Of course, the discrepancy isn’t always biased towards men. Breast cancer is one of the most highly funded diseases in the world, receiving far more than any other cancer. It is thanks, in part, to powerful campaigns and the problematic but wildly successful "pinkification" of the condition. And yet prostate cancer now kills more people – something many are quick to point out when the topic of medical gender bias arises.
But this doesn't change the fact that women are routinely missing out or seeing delays to treatment for life-altering, life-threatening conditions – and sexism has everything to do with it. Our bodies are different from men’s on a cellular level, meaning disease presents itself differently – and scientists have yet to catch up.
Women are around 30 per cent more likely than men to have symptoms of a stroke misdiagnosed, women make up the majority of sufferers of life-threatening autoimmune diseases (including multiple sclerosis and thyroid diseases) but they take almost five years on average to diagnose.
It takes longer to diagnose women with cancer than it does men; a quarter of women with brain tumours spend a year returning to their doctor before being diagnosed; women in A&E are less likely to be treated when complaining of acute pain than men, less likely to be prescribed the most effective painkillers than men: our pain is dismissed as hypochondria.
Women are also more likely to get dementia and cardiovascular disease – two of the top three leading causes of death in England and Wales. One in four pregnancies end in miscarriage and yet the reasons for this are often unknown. There remains a continued lack of understanding of the purpose or routes to female sexual pleasure.
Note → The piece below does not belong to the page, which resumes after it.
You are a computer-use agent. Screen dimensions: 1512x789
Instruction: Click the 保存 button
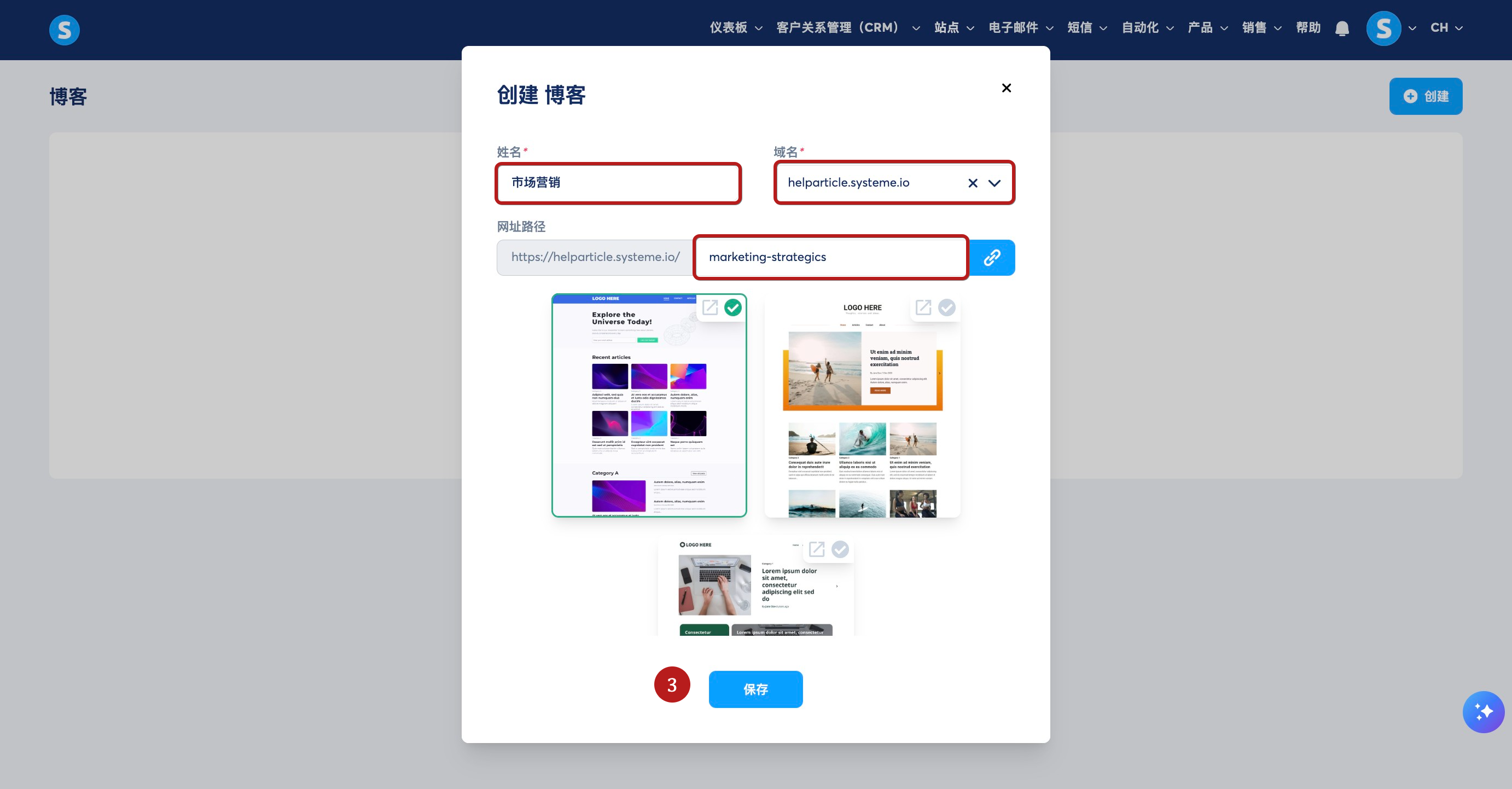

Women often rely on forums to explain lesser-known pregnancy symptoms, and many GPs are still not trained in breastfeeding support. There is still no male contraceptive pill despite it having been scientifically possible for years, and research into the mental health implications of the female pill remains extraordinarily slow. Studies into erectile dysfunction outnumber those into PMS by five to one, despite only 19 per cent of men suffering from the former and 90 per cent of women, from the latter.
It is an exhausting, relentless list. And the sheer scale of the problem defies any simple solution. At the heart of it, we are faced with an entire body of medical research that has been based on the male perspective.
Consider this. It wasn’t until 1993 that US law required clinical trials for disease and treatment to include women as well as men, or to compare the effects on the female and male body of such illnesses.
Things do change, but they change slowly. In 2016, a group of MPs and health campaigners set up a parliamentary group on women’s health to demand new guidelines for female treatment. Their conferences seek to empower women to speak up about health issues with professionals, address the barriers to diagnoses and the inequalities in healthcare. In short, we are still at the stage of raising awareness, but tangible progress will depend on real action.
If we are going to chip away at that depressing list of failings in women’s medical care then urgent funding and focus is needed. Women’s lives, our work, our freedoms are still valued less than men’s; real change can be made much faster, but governments need to be woken up now to the gravity of the situation.
This is not gender politics, this is a matter of life and death. As serious as a misdiagnosed heart attack.